Synaptics delivered a solid Q3 fiscal 2026 beat, with EPS of $1.09 vs. $1.01 expected and revenue of $294.2 million vs. $290.48 million, extending its streak to six straight quarters of double-digit year-over-year revenue growth. Management also cited June-quarter revenue guidance of $305 million, while Mizuho and Needham raised price targets to $128 and $120, respectively. Separately, Chief Product Officer Vikram Gupta sold 692 shares for $102,070 under a 10b5-1 plan, leaving him with 83,434 shares.

Analysis

SYNA’s setup is increasingly a multiple-expansion story rather than a pure earnings story. When a hardware-enablement company can string together several quarters of double-digit revenue growth while guideposts keep stepping up, the market starts to underwrite a longer runway for design wins, not just a better near-term print. The market is likely still underappreciating the mix shift: enterprise/auto plus AI-enabled touch/edge compute should improve durability and reduce the historical “consumer semi” multiple discount. The insider sale is not a bearish signal in isolation because it is pre-programmed, small versus holdings, and mechanically insensitive to valuation. The more relevant signal is that the stock is now priced for near-perfect execution near highs after a 145% run, which narrows the margin for error if June-quarter guidance merely meets rather than exceeds. In semis, the first air pocket usually comes not from a bad quarter but from a slowing rate of estimate revisions. The key second-order risk is channel digestion: if OEMs have already pulled forward orders to support sampling and robotics pipeline conversion, growth can look artificially strong for 1-2 quarters before normalizing. That means the stock is vulnerable to any pause in upward revisions, even if fundamentals remain healthy. The contrarian view is that the market may be paying too much for the “AI edge” narrative today and too little for the fact that this is still a cyclical hardware business with a relatively concentrated customer conversion curve. On the other hand, the bull case remains intact as long as the company keeps turning pipeline breadth into revenue cadence. If robotics and enterprise connectivity keep comping higher, the model can sustain a premium for another 2-3 quarters because investors will treat this as an early-cycle AI infrastructure beneficiary rather than a late-cycle consumer semiconductor name.

REQUIRED WORK: Return the Synaptics earnings excerpt verbatim, starting with "Synaptics delivered a" and going on through "with 83,434 shares.".

LISTED RECORDS:
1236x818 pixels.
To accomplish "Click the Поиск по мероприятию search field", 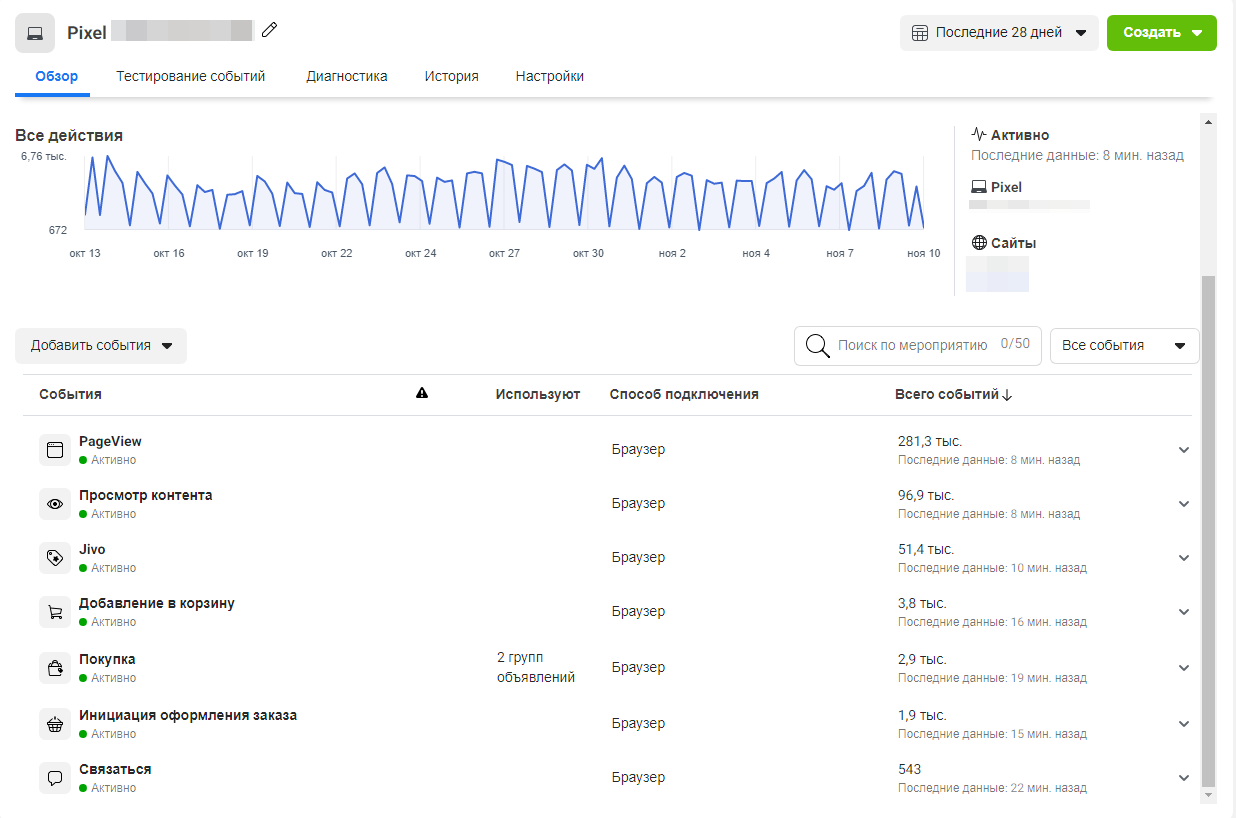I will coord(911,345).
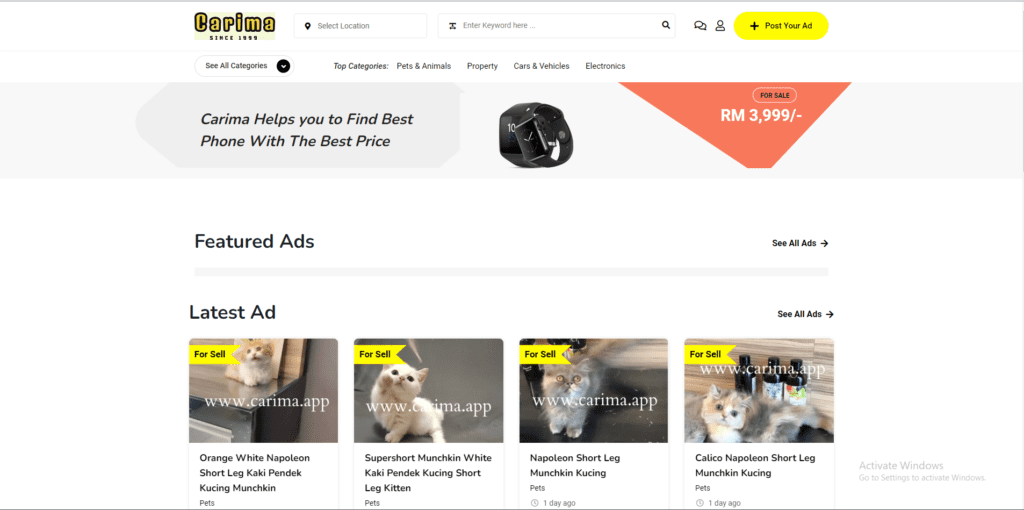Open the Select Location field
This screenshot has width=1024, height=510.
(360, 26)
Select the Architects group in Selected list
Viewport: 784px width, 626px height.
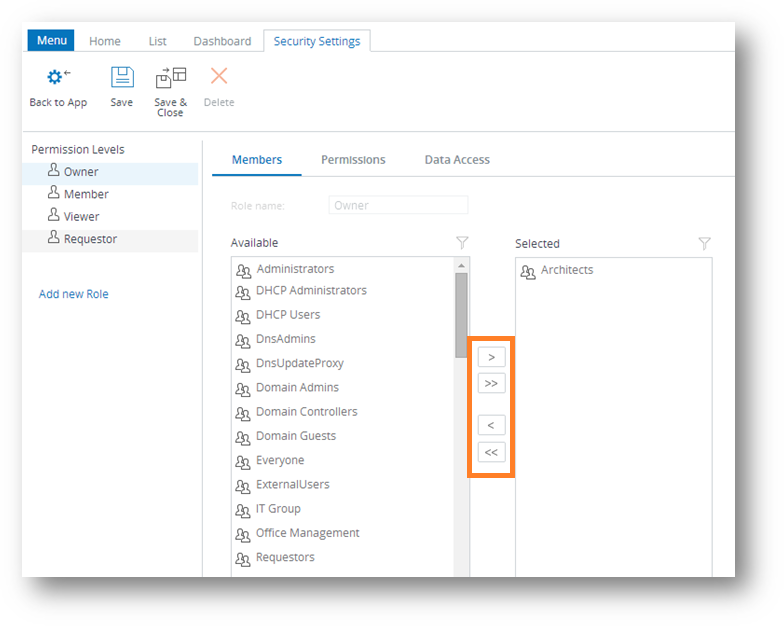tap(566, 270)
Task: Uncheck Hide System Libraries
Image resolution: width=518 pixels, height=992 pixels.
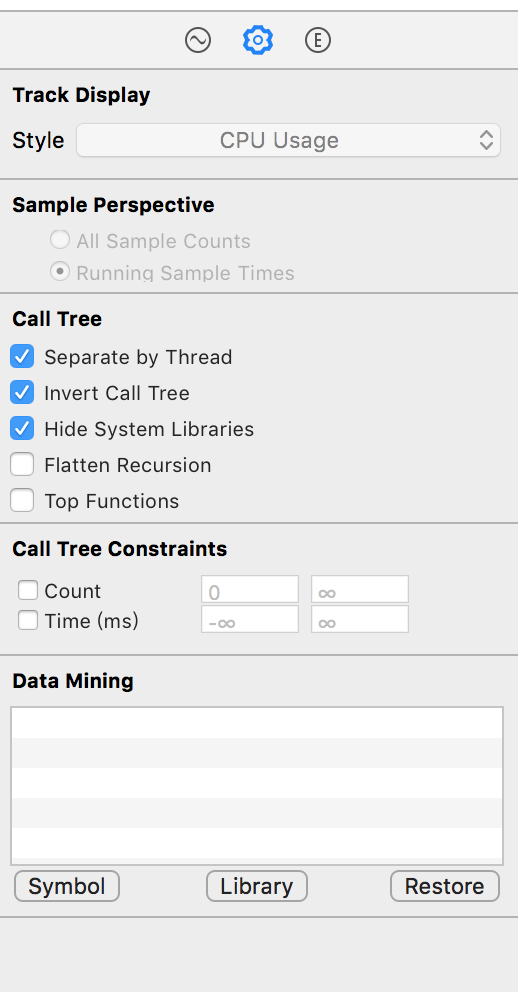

FINAL ANSWER:
Synaptics delivered a solid Q3 fiscal 2026 beat, with EPS of $1.09 vs. $1.01 expected and revenue of $294.2 million vs. $290.48 million, extending its streak to six straight quarters of double-digit year-over-year revenue growth. Management also cited June-quarter revenue guidance of $305 million, while Mizuho and Needham raised price targets to $128 and $120, respectively. Separately, Chief Product Officer Vikram Gupta sold 692 shares for $102,070 under a 10b5-1 plan, leaving him with 83,434 shares.